Google wegen Nutzung professioneller Sprecherstimmen für KI-Training verklagt

Eine Gruppe professioneller Hörbuchsprecher, Podcaster und unabhängiger Journalisten hat eine Sammelklage gegen Google eingereicht. In der Klage beschuldigen die bekannte Schauspielerin Lindsey Dorcus, Viktoria Nassif und eine Gruppe investigativer Journalisten den Tech-Giganten, ihre Stimmen ohne Genehmigung zum Training kommerzieller neuronaler Netze verwendet zu haben. Laut der Klageschrift hat Google das Biometric Information Privacy Act (BIPA) des Bundesstaates Illinois grob verletzt. Dies berichtet Ixbt.com .
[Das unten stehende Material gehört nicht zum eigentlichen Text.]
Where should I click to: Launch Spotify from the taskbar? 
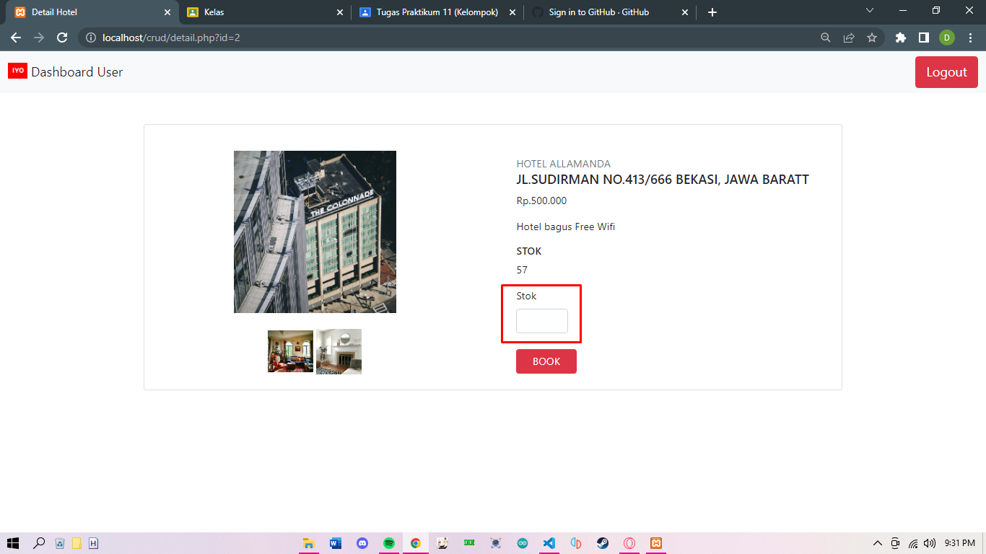[388, 543]
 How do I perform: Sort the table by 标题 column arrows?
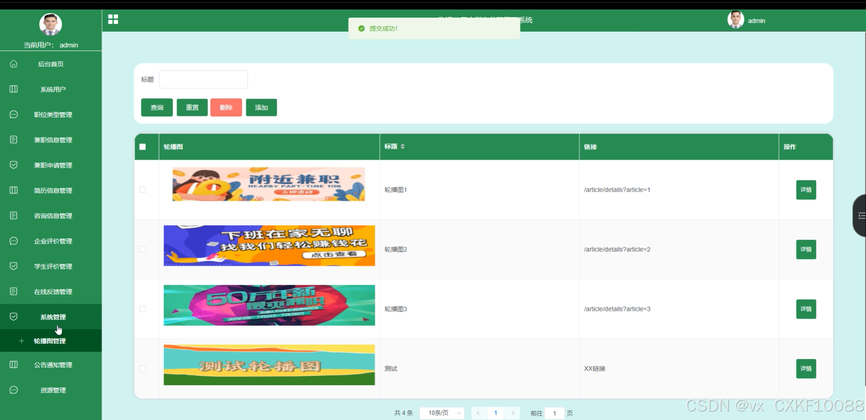pyautogui.click(x=402, y=147)
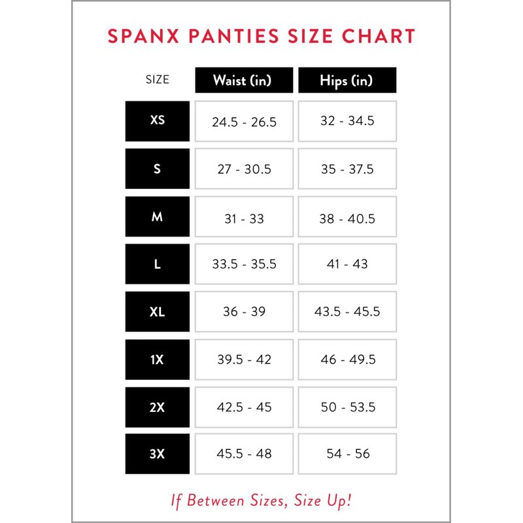523x523 pixels.
Task: Click the 2X size label
Action: pyautogui.click(x=157, y=407)
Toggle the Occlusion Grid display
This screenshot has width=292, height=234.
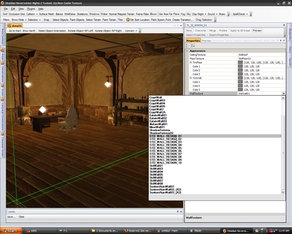point(17,14)
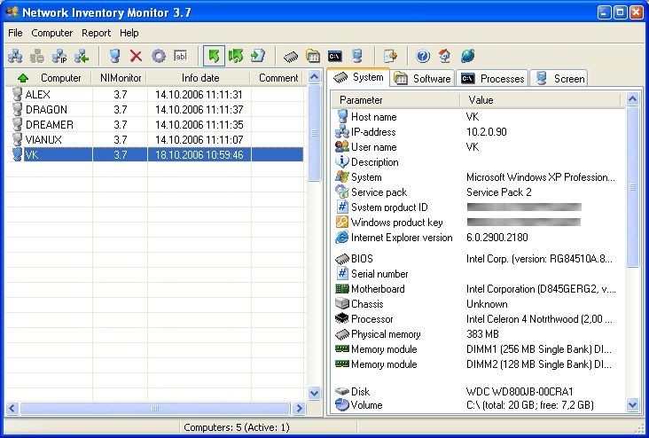Select the DREAMER computer in list
Screen dimensions: 649x438
pos(50,124)
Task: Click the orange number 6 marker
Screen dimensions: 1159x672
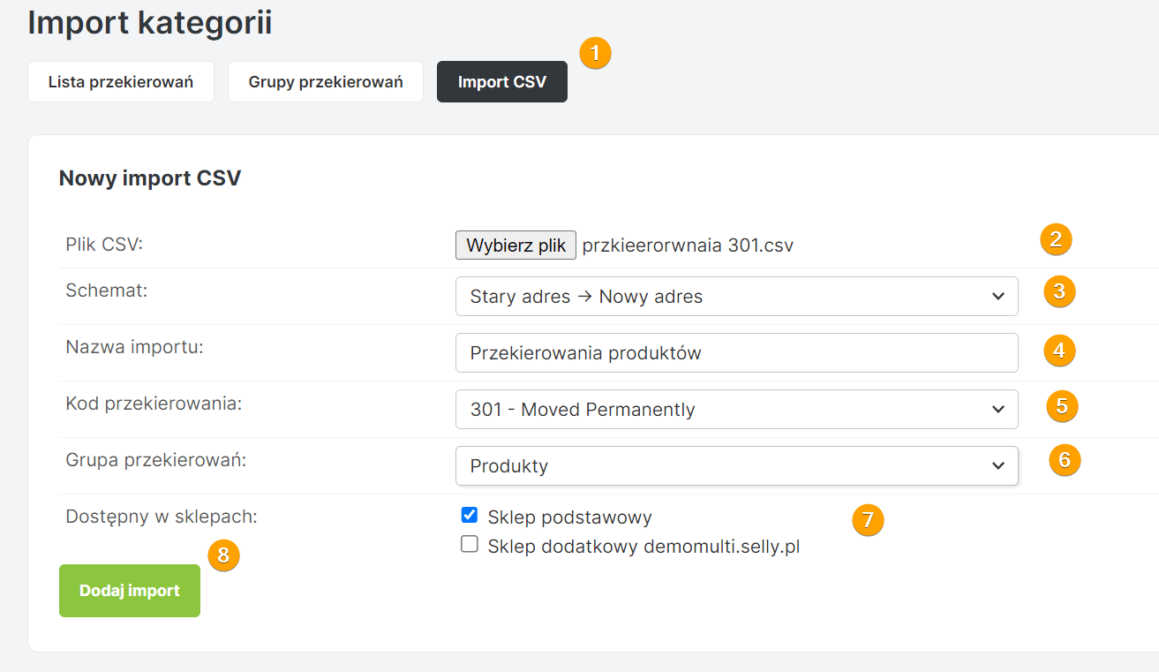Action: [1065, 460]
Den Prozessunterlagen zufolge nutzte der Konzern hunderttausende Stunden an menschlichen Sprachaufnahmen, um Dienste wie Gemini Live, NotebookLM, die automatische Synchronisationsfunktion auf YouTube und Google Cloud Text-to-Speech zu entwickeln. Die Algorithmen extrahierten aus diesen Audiomaterialien die einzigartigen biometrischen Identifikatoren (Voiceprints) der jeweiligen Sprecher. Die Kläger betonen, dass sie weder darüber informiert wurden, dass ihr geistiges Eigentum und ihre biologischen Daten als Quelle für Google-Produkte dienen würden, noch ihre Zustimmung dazu gegeben haben.
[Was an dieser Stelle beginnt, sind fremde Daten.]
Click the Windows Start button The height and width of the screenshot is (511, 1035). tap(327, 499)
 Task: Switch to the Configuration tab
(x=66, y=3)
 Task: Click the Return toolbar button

Anwälte erklären, dass ein Voiceprint wie ein digitaler Fingerabdruck eines Menschen ist und nicht geändert werden kann. Während eine Sozialversicherungsnummer oder Kreditkarte ersetzt werden kann, ist ein gestohlener Voiceprint nicht wiederherstellbar, da biologische Sprachmuster ein Leben lang beim Menschen bleiben. Dies stellt ein ernstes Risiko für die Privatsphäre der Nutzer dar.
Der Kern des Rechtsstreits liegt darin, dass Google-Technologien nun direkt mit diesen Fachleuten auf dem Arbeitsmarkt konkurrieren. Zum Beispiel wird der Dienst Google Cloud Text-to-Speech Hörbuchverlagen als kostengünstige Alternative zu Live-Sprechern angeboten. NotebookLM erstellt fertige Podcasts und wertet die Arbeit von Journalisten ab. Solche KI-Produkte werden zu einem Bruchteil der Kosten echter Fachleute angeboten.